When you aggregate tweets from the Twitter streaming API, it also returns the complete account profile for each user. You can data mine this collection of users to extract highly targeted lists of users, along with their geographical location and home page URL.

The free 140dev Twitter framework is an example of the code you will need to do the tweet aggregation. The schema for the MySQL database it creates shows you it has a table for all the aggregated tweets, which links to the list of tweeting users. Since all of this data is collected for a specific set of keywords, you can then extract personal details on the users who tweet these keywords the most with a simple SQL statement:

SELECT count(*) AS cnt, users.screen_name, users.name, users.location, users.url FROM tweets, users WHERE tweets.user_id = users.user_id AND users.location != '' AND users.url != '' GROUP BY tweets.user_id ORDER BY cnt DESC LIMIT 1000

The 140dev framework’s example database collects tweets for the keyword “recipe”, so this query gives us the most active tweeters in the food world. Here are the results in phpMyAdmin:

You can then export the results from phpMyAdmin to an Excel spreadsheet, and email it to your client. This gives them solid data in a familiar form. Twitter doesn’t deliver email addresses, and doesn’t even collect phone numbers, but you do get each user’s home page URL. This can be used to gather other contact info, a task that is easily farmed out to people on freelance sites like Mechanical Turk.

So the next time you want to convince a client that Twitter is not just a bunch of kids talking to each other, you can just create a tweet aggregation database for the client’s industry keywords, let it collect data for a few days, and pull out a list of targeted users.
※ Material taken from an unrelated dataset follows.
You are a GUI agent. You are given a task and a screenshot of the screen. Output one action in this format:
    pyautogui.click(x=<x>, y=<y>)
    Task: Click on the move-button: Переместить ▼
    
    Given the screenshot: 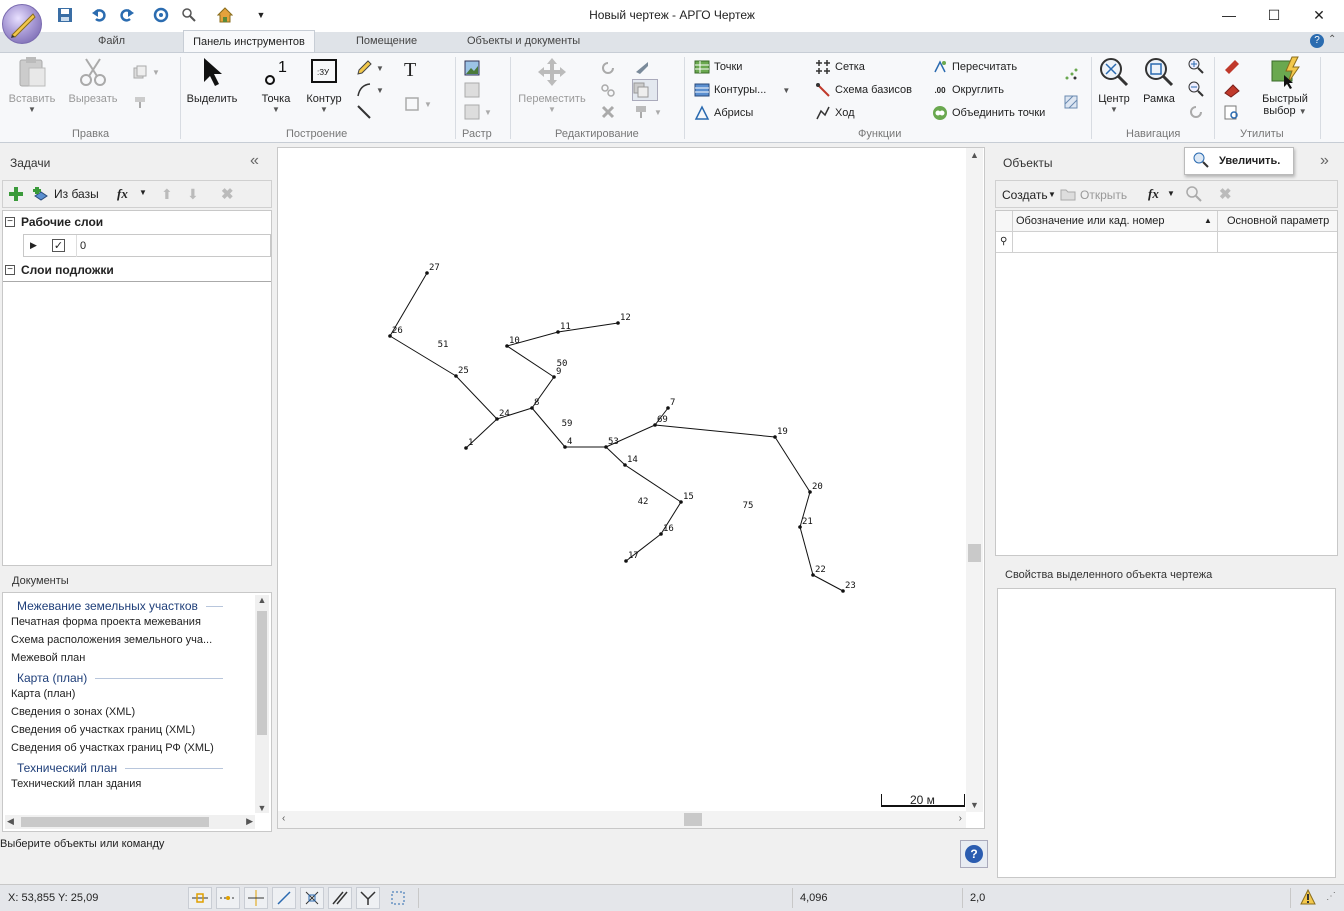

Twitter consultant tip: Top 5 ways to monetize Twitter

Adam Green — Fri, 12 Nov 2010 15:29:19 +0000

I went to the OpenCoffee meetup in Cambridge the other day. They all recognized the importance of Twitter, but don’t understand how to make money from it. We are exactly where we were in 1996 with the World Wide Web when I helped start Andover.net. Great point in the cycle.

So here is my quick 5 point pitch on how clients can benefit from integrating Twitter into business and marketing models. But first keep in mind that you don’t make money “from Twitter”, you make money “with Twitter”. Meaning that Twitter is a lever for improving your other efforts, but you don’t get cash handed to you directly by Twitter users on Twitter. Anyway, here’s my list:

1. Putting keyword targeted tweets on pages in the right way is great for SEO. Google loves tweets. This will increase the page’s search rank, getting a lot more first time visitors.

2. Datamining of tweets lets you find the right people to follow in Twitter for your market. This can be used very effectively to build a big follower list. This list becomes profitable when you tweet messages with URLs you want people to click on. Think of it as free Adwords.

3. Follower lists are also essential if you want to make people do something in the real world, like contribute money, or go to an event. Twitter will be huge in 2012 election.

4. If you have a database of tweets, you can datamine it for sales leads. You can give sales people the Twitter accounts and home page URLs of people who tweet a lot about the products the salesperson is selling. The best part is that the salesperson can see exactly what prospects say about their products and competitors before contacting them.

5. You can also datamine a tweet database for sentiment trends. This is valuable for PR and customer service. It gives you a real-time read on how effective the rest of your communication program is.

Your spammer is my information source

Adam Green — Sun, 17 Oct 2010 13:36:53 +0000

There is an interesting thread on the Twitter development list about the need for a “good citizen” rank. This problem is approached in a literal engineering way, which says there are good and bad users. There are plenty of Twitter behaviors that could be seen as “bad,” but the beauty of Twitter is that it is totally opt-in. I only see the people I choose to follow. So the only meaningful criteria is whether I or my client wants to read an account’s tweets. Automating that selection must be made within the context of a specific area of interest. I believe that my mention algorithm is a good way of solving this problem.